*Work required:* Can you pull out each line of the data below that includes the word "will"?

(Items from a dataset)
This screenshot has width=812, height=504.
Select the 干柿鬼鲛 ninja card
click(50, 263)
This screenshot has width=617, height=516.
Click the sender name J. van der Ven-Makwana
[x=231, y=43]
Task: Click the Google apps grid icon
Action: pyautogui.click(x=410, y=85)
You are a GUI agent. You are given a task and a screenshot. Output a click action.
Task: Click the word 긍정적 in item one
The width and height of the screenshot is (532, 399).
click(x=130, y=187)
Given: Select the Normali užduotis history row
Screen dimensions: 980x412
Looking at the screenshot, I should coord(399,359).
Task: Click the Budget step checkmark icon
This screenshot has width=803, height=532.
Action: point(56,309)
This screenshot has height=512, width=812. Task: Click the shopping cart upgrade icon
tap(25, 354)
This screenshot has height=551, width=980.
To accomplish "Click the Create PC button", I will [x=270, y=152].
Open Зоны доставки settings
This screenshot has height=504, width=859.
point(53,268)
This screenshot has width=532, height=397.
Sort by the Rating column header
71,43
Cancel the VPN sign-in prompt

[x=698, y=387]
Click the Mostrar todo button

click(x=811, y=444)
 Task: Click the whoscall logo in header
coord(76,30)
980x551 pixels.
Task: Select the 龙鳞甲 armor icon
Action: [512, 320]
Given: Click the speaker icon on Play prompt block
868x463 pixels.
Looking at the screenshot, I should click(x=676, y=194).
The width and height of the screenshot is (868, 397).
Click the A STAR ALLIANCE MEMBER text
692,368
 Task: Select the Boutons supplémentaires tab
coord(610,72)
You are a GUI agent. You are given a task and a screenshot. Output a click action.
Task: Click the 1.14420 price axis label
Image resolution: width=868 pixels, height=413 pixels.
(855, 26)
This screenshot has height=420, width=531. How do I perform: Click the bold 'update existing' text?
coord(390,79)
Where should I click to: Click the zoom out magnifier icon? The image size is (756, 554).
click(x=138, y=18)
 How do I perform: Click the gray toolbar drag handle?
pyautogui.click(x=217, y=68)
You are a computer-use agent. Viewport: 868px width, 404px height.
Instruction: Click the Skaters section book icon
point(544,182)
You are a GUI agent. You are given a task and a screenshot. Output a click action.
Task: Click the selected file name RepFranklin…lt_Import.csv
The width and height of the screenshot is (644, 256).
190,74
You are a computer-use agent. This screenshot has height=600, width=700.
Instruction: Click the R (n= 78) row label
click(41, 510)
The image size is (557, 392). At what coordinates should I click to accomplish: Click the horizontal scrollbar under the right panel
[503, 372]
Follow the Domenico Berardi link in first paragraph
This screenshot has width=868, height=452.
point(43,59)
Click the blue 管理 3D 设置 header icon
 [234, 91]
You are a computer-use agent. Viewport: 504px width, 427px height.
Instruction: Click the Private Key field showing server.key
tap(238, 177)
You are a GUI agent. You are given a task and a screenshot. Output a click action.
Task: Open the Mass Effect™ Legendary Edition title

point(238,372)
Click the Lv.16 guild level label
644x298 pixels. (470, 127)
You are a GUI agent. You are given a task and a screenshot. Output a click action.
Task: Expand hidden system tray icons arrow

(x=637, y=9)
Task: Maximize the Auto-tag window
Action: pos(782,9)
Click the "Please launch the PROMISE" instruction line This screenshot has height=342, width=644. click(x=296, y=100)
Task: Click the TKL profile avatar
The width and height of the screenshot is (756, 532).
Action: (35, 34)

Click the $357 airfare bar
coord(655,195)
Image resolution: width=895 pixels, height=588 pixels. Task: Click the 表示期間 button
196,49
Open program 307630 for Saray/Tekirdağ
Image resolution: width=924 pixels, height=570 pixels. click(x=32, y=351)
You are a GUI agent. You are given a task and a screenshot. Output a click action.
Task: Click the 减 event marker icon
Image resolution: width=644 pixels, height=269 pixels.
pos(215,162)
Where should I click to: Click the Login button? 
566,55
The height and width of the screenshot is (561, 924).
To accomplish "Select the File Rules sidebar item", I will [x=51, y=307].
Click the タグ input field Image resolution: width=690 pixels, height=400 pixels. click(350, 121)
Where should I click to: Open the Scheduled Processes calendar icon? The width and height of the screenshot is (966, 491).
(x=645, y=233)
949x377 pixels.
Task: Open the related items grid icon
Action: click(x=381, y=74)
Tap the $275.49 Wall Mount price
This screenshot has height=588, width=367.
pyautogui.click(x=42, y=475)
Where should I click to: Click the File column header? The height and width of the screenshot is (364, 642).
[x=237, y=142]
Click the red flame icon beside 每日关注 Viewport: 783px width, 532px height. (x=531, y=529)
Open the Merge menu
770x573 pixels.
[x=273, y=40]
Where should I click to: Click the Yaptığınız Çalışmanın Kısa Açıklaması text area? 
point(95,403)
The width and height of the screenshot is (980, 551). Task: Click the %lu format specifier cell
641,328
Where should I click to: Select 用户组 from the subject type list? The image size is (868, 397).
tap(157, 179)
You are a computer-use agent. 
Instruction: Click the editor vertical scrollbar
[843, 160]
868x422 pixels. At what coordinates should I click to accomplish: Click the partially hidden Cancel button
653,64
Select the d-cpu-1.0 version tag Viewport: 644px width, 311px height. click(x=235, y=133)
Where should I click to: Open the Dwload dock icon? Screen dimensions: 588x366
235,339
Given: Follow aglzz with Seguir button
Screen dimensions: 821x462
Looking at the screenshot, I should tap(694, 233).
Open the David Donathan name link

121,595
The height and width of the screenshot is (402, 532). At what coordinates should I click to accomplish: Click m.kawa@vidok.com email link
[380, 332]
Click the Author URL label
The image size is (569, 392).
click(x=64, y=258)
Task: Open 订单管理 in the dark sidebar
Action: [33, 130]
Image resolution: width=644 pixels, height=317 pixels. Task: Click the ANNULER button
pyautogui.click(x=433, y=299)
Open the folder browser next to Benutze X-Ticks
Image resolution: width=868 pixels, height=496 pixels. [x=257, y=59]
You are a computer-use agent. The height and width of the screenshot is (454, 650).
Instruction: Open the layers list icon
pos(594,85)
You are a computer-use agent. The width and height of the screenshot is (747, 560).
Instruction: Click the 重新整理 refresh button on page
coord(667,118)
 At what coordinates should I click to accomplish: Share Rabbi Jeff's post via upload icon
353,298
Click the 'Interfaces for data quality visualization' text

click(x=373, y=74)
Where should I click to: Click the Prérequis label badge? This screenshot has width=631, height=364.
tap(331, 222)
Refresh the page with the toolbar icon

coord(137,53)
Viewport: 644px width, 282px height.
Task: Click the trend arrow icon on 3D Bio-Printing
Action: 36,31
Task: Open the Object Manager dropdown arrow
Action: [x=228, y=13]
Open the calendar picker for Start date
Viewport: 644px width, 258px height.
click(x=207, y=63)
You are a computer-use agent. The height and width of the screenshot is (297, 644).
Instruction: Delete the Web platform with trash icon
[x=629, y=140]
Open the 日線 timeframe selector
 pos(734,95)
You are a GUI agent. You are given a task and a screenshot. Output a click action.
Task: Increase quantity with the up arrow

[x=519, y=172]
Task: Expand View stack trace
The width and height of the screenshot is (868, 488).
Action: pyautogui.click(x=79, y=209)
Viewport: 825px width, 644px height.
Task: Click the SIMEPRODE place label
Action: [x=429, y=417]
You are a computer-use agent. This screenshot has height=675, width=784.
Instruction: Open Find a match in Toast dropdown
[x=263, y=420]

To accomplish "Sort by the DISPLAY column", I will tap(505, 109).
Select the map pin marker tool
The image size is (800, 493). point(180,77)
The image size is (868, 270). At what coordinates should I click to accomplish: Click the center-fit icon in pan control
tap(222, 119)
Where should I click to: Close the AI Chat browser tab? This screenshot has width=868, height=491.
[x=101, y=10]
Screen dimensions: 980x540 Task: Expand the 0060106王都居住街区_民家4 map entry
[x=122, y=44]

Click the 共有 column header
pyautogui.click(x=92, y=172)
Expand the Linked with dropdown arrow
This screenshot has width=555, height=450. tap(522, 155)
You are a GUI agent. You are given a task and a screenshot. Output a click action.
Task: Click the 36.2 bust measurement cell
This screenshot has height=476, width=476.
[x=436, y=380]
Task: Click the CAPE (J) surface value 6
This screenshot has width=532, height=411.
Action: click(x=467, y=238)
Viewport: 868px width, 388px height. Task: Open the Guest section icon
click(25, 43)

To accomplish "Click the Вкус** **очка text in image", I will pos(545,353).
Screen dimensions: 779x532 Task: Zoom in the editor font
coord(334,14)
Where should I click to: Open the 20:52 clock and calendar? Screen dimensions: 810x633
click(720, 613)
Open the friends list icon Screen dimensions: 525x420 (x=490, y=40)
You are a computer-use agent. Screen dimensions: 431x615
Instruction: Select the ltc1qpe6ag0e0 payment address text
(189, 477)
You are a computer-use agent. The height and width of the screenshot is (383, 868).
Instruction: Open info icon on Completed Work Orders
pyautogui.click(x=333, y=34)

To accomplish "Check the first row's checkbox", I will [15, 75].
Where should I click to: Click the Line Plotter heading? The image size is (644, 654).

*Written reply:*
To accomplish "Click the Create PC button", I will [x=270, y=152].
To accomplish "Select the File Rules sidebar item", I will [x=51, y=307].
To accomplish "Sort by the DISPLAY column", I will tap(505, 109).
To accomplish "Click the Вкус** **очка text in image", I will pos(545,353).
To accomplish "Check the first row's checkbox", I will [15, 75].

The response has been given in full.